Prompt:
Using only the entries below, output the lines starting at the one containing "Given: Click Merlin's Caster class icon" and ending at the one containing "Where should I", exactly and inclusive of both, omitting the pictures.

Provided data:
BEGIN
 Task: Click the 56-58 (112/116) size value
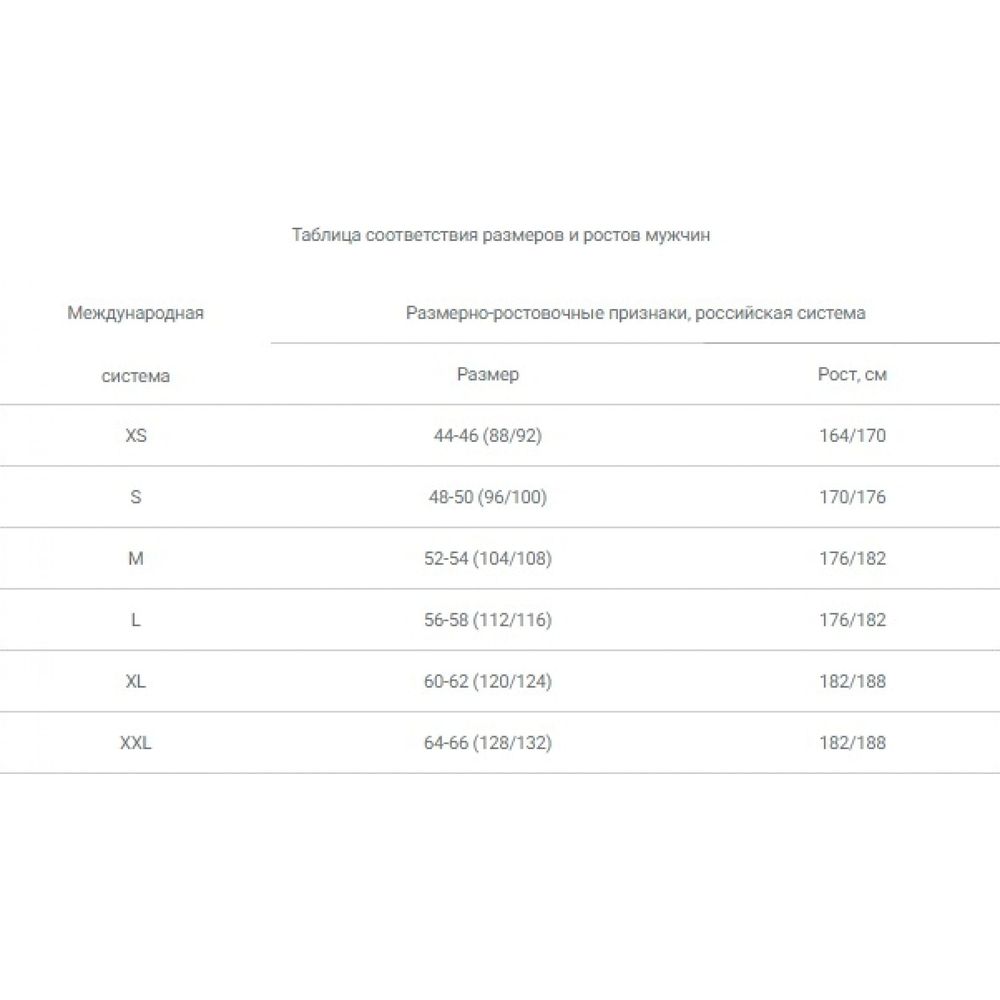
END
BEGIN
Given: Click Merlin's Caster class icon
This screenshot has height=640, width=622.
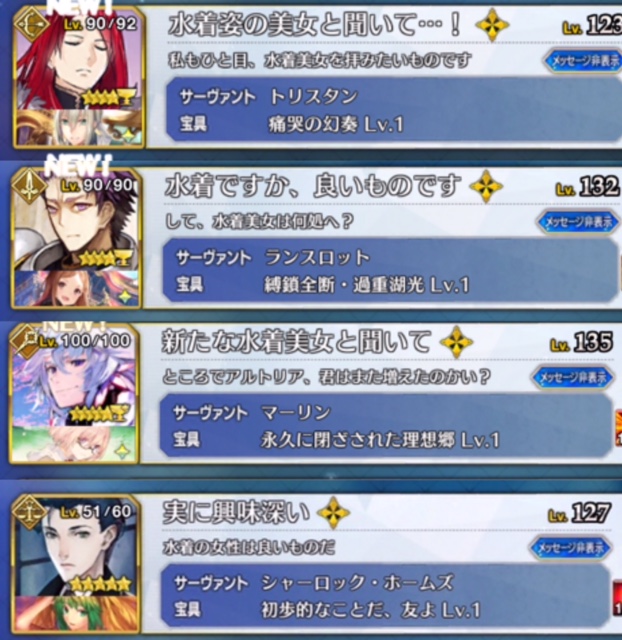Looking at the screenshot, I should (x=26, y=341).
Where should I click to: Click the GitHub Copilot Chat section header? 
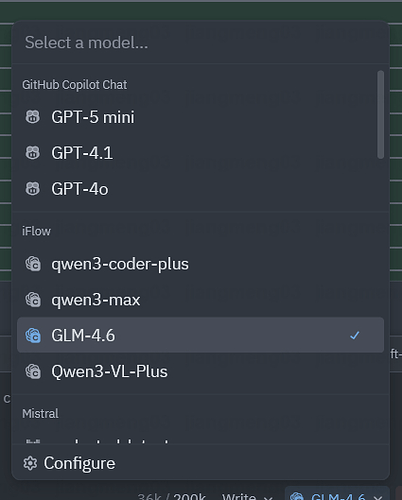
END
Your response:
Given: Click Merlin's Caster class icon
This screenshot has height=640, width=622.
Looking at the screenshot, I should (x=26, y=341).
Where should I click to: Click the GitHub Copilot Chat section header? 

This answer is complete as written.